No Dia Internacional da Mulher, celebrado em 8 de março, a Arnone Advogados publicou uma análise jurídica e social que propõe uma reflexão mais profunda sobre o significado da data. No artigo “Não basta celebrar: o 8 de Março exige consciência e ação”, a diretora jurídica do escritório, Gláucia Uliana, sustenta que a data deve ser entendida não apenas como um momento de homenagem, mas como um chamado à responsabilidade coletiva diante dos desafios persistentes na garantia dos direitos das mulheres.
A análise parte do reconhecimento de avanços importantes nas últimas décadas, especialmente no aumento da participação feminina em espaços de decisão e no fortalecimento da agenda de igualdade de gênero em âmbito institucional. Dados do relatório Gender Snapshot 2024, citado no texto, indicam melhora em indicadores globais, como maior presença feminina em parlamentos e sinais de redução da extrema pobreza entre mulheres e meninas.
Apesar desses avanços, o artigo ressalta que o progresso ainda convive com a permanência de violações estruturais de direitos. Entre elas, destaca-se a violência de gênero, considerada pela Organização Mundial da Saúde (OMS) uma das crises mais persistentes no cenário global. Segundo estimativas citadas na análise, uma em cada três mulheres sofre violência física ou sexual ao longo da vida, na maioria das vezes praticada por alguém do convívio íntimo.

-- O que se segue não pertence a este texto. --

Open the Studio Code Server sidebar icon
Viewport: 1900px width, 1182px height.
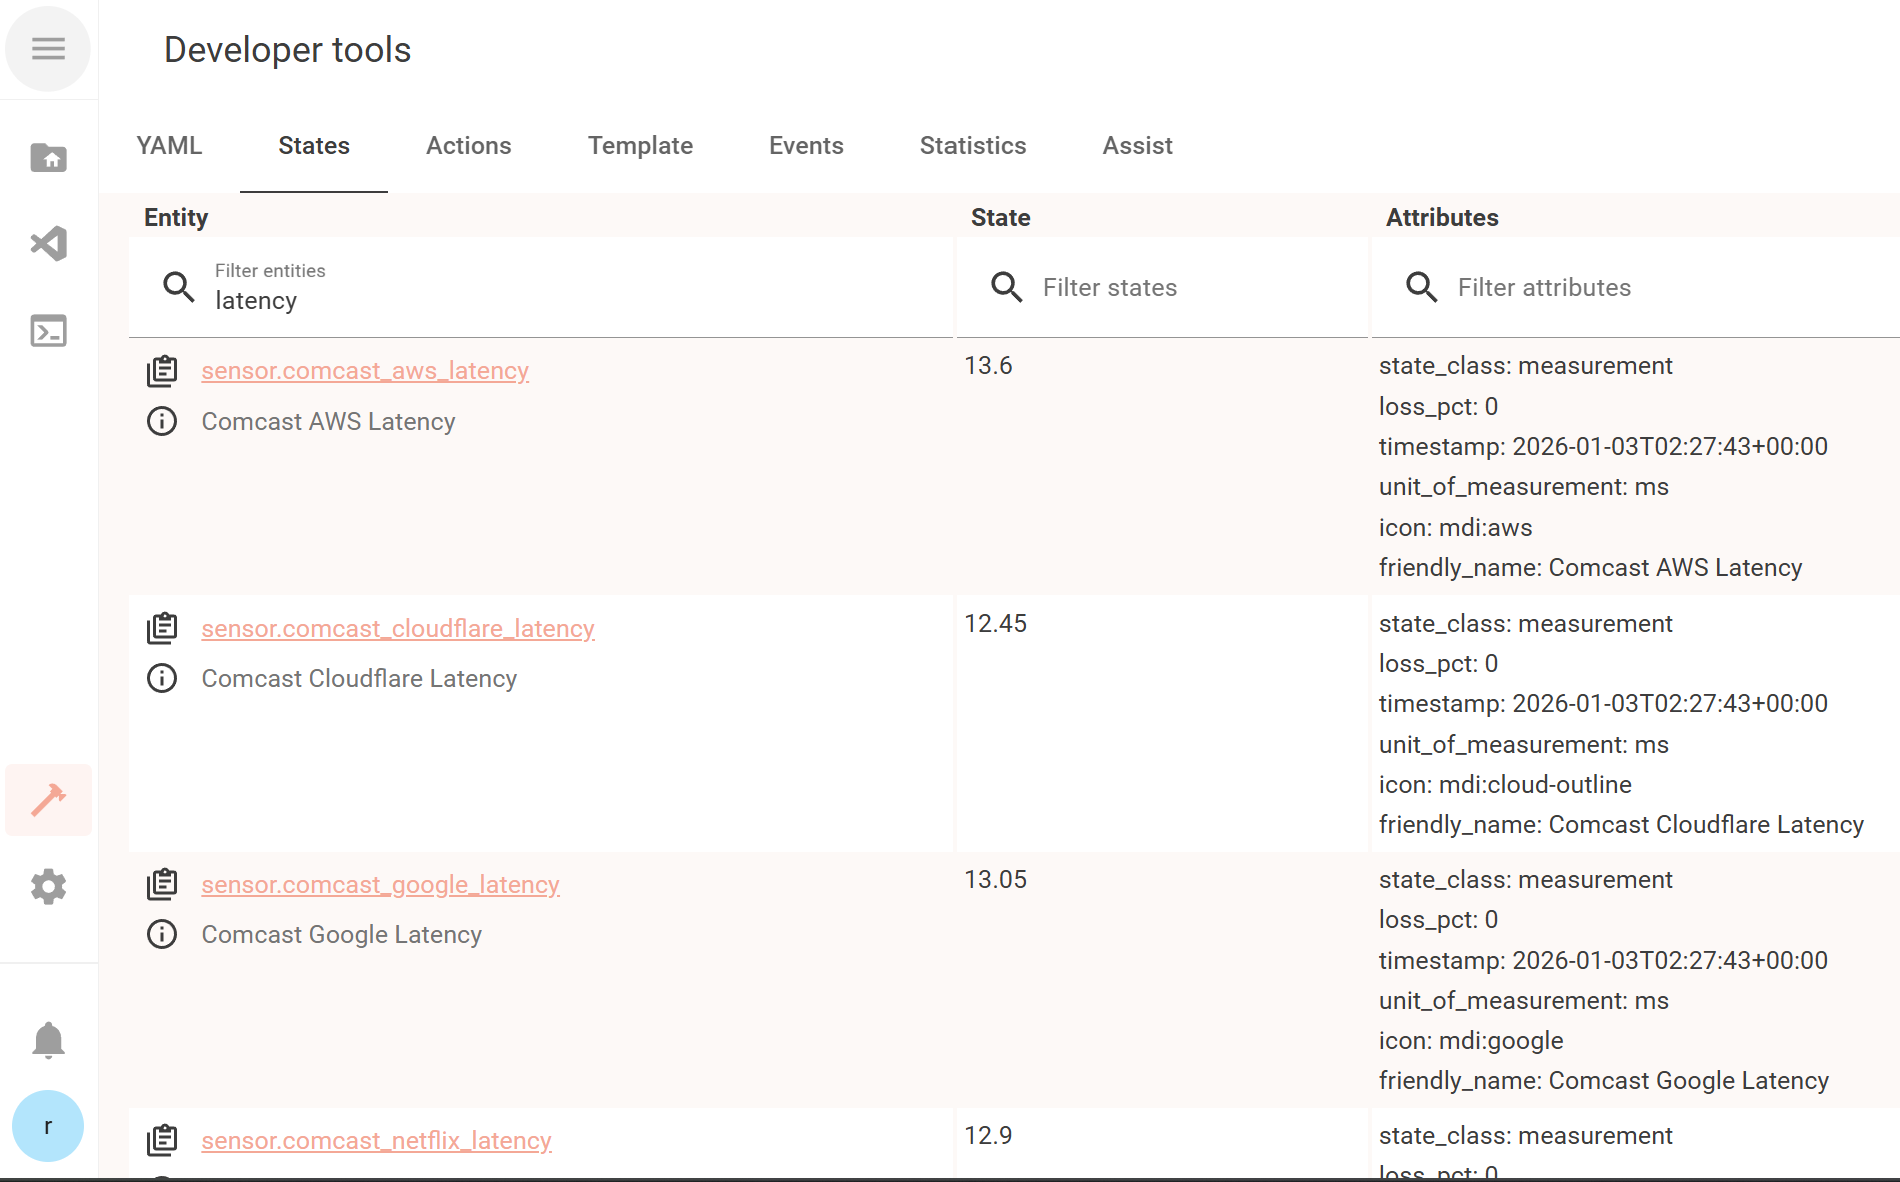[x=48, y=243]
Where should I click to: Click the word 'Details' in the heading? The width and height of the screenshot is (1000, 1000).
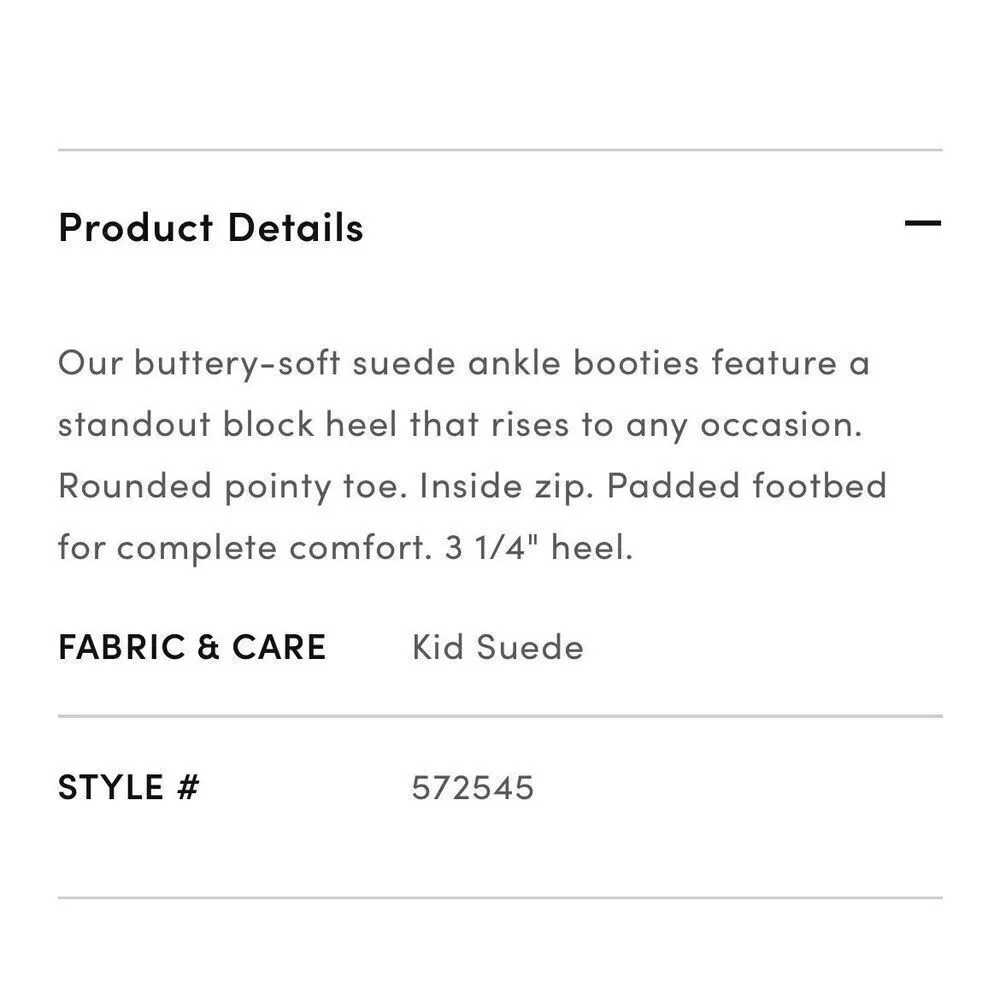click(295, 228)

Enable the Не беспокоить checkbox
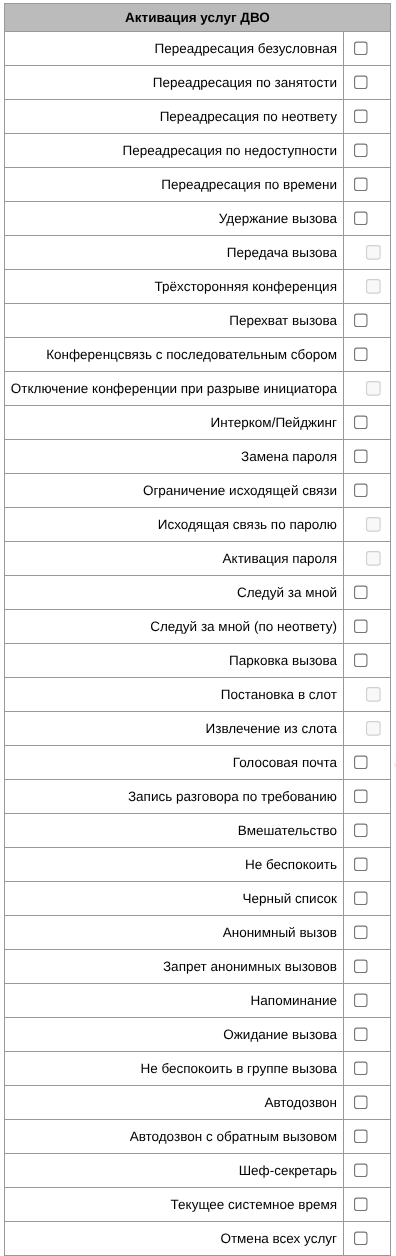361,864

Os números também revelam a dimensão extrema dessa realidade. Dados das Nações Unidas (UN Women e UNODC) indicam que 51.100 mulheres e meninas foram mortas em 2023 por parceiros íntimos ou familiares, o equivalente a cerca de 140 mortes por dia em todo o mundo.
O artigo também chama atenção para outras formas de violação de direitos ainda presentes em diferentes regiões do planeta, como o casamento infantil. De acordo com estimativas do UNICEF mencionadas na análise, cerca de 12 milhões de meninas se casam antes dos 18 anos a cada ano, fenômeno associado a fatores como pobreza, conflitos armados, normas patriarcais e fragilidades legais.
Na avaliação de Gláucia Uliana, a persistência desses cenários revela que o reconhecimento formal de direitos não é suficiente se não vier acompanhado de políticas públicas eficazes, fortalecimento institucional e aplicação efetiva da lei.
“A celebração é importante, mas ela não pode obscurecer aquilo que ainda precisa ser enfrentado. O 8 de março deve nos convocar a olhar para os avanços com responsabilidade, mas também para as lacunas que permanecem”, sustenta a autora no artigo.
Ao analisar exemplos recentes de retrocessos ou fragilidades institucionais em diferentes países — incluindo restrições a direitos de mulheres e meninas em contextos de conflito ou de regressão normativa — o texto destaca o papel central do Estado e das instituições jurídicas na proteção da dignidade humana.
Segundo a análise, quando sistemas jurídicos deixam de garantir proteção efetiva, cria-se um ambiente simbólico de tolerância à violência e à desigualdade.
O artigo conclui defendendo que o Dia Internacional da Mulher deve servir como marco de consciência coletiva e de mobilização social. Mais do que homenagens simbólicas, o texto propõe que a data seja um momento de reafirmação do compromisso com a efetividade dos direitos já reconhecidos e com a construção de políticas públicas capazes de transformar igualdade de gênero em realidade concreta.